Hoje eu me conformei com a mediocridade acadêmica e intelectual. Nem minha filha pude ensiná-la algo. O Felipe Neto e o tik tok soam a modernidade mais acessível e Nina me acha quadrado e ultrapassado.
O político local que sabia valorizar os saberes e os conhecimetos foi disparamente Chicão, afora ser um curioso e ávido por leituras, assim como pelo vinho, Chicão era um diferencial marcante. Lia e estudava quieto, mas gostava de conversar comigo. Lembro-me o último livro que ele me emprestou e foi cheio de recomendações.

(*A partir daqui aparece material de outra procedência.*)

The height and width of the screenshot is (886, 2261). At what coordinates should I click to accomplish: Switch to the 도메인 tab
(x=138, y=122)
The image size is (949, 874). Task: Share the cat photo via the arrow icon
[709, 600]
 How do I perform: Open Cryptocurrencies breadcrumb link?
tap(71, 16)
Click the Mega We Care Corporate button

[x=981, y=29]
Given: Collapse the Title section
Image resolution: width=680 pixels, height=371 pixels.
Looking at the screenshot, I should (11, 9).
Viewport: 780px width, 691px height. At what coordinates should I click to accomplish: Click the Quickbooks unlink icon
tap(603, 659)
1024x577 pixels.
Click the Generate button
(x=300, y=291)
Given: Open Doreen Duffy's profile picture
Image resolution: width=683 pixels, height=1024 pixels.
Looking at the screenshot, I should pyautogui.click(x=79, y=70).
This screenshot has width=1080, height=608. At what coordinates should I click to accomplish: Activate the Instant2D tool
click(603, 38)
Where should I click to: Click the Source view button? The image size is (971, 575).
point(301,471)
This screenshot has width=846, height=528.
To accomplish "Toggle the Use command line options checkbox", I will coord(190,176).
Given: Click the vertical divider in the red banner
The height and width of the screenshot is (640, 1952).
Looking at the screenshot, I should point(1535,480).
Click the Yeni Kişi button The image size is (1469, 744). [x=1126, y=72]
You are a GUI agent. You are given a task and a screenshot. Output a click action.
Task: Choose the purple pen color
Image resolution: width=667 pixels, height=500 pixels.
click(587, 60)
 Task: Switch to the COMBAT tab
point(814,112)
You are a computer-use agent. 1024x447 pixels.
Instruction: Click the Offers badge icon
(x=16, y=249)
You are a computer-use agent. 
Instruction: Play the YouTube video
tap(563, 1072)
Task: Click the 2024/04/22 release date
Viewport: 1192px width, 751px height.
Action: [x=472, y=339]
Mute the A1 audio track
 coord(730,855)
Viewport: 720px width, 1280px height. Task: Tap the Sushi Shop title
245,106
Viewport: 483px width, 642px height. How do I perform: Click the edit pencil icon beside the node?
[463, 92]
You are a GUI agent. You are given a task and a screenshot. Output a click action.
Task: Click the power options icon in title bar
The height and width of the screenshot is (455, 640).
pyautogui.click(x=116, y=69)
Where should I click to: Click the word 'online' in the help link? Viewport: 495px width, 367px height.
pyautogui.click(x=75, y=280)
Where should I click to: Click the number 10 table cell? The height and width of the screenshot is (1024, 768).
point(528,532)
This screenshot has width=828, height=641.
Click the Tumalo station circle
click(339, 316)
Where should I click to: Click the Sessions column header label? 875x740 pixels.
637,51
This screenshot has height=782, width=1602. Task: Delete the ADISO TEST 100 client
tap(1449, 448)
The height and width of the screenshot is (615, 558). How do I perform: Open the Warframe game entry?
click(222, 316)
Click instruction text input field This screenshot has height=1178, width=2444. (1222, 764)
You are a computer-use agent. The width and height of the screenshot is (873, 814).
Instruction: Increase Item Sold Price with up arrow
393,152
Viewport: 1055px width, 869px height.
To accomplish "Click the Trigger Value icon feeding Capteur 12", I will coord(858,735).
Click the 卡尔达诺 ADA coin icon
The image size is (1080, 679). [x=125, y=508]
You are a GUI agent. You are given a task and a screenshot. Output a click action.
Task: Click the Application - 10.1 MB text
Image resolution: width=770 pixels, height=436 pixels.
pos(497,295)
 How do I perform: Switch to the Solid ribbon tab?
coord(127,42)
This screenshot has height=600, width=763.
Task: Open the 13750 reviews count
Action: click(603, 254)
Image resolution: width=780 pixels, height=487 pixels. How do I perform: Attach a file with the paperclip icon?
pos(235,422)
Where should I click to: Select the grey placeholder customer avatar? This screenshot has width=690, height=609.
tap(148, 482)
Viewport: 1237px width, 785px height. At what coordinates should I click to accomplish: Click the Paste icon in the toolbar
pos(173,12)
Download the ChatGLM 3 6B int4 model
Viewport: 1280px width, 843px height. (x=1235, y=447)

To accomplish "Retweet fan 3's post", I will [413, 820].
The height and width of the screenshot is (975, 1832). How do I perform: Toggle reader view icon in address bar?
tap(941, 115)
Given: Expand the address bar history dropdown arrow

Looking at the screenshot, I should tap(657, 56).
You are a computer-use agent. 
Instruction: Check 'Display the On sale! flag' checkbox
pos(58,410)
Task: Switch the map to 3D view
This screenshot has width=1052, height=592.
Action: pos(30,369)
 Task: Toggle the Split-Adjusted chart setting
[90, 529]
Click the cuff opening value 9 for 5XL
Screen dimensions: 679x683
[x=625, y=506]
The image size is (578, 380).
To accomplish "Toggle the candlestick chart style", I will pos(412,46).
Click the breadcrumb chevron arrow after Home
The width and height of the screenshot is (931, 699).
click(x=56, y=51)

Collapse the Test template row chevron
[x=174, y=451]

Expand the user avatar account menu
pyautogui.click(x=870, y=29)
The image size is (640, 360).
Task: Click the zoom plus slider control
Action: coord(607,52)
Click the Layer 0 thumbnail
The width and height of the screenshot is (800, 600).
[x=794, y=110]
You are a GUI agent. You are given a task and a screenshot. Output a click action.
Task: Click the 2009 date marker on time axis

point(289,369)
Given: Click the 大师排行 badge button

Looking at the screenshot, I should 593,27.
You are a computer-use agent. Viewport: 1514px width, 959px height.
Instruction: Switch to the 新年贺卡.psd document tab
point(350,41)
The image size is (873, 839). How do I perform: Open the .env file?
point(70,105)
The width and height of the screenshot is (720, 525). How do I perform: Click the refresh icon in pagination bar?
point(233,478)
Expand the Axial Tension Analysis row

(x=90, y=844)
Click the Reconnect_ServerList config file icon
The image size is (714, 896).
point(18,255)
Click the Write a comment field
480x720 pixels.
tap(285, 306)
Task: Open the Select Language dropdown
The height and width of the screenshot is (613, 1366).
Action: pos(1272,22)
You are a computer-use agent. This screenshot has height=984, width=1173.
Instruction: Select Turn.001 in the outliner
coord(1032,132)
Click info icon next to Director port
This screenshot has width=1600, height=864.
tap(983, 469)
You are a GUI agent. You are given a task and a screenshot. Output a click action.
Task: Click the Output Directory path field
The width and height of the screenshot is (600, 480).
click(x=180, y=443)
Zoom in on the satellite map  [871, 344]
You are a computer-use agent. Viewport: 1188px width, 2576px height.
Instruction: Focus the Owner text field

Era José Ingenieros, O Homem Medíocre, um pensador raro alertando acerca do nivelamento moral e um abordagem muito pertinente sobre a ignorância, traição e fraude.
Lembro-me com exatidão as anotações a lápis de Chicão: essas com duas linhas são da Heloísa e com uma linha são as minhas. Lê bem e depois vamos conversar. 
Dias atrás eu contei para a Raquel a saga desse livro. Ela sempre fica com aquele olhar profundo e misterioso, como se estivesse vendo o passado.
Durante muitos anos eu sonhei com a criação de um grupo polímata, mas os ratos sempre foram mais eficientes. É da natureza. E dizer que Dyonélio Machado produziu OS RATOS em 1935, atendendo um pedido de Érico Veríssimo.
Hoje os containeres de lixo doméstico nas esquinas de Santiago juntam ratos, baratas,  moscas e mosquitos. Infelizmente, a houve a proliferação. E quando o mundo volta e se preocupar com ameças de guerras nucleares, a Europa florescente entra em colápso energético com o corte do gás russo, e cresce a busca pelo domínio de novas armas nucleares, sinto que mergulhamos num abismo muito profundo. O nuclear ainda nem chegou, mas revivemos a crise dos mísseis e cada lançamento da Coréia sobre o Japão, mesmo que seja só exibicionismo, acende uma luz de uma nova era: estamos adentrando no pós-nuclear, sem lembranças de Hirohima e Nagasaki.
Todos caem no canto fácil da OTAN e poucos notaram o mergulho atual do mundo pós-moderno no abismo, que, nesse momento, eu digo que é sem voltas. Posso mudar de ideias, posso, até posso, mas o cenário é complexo.
 Estamos num mergulho muito profundo e complexo. Pena que poucos perceberam a extensão dessa gravidade.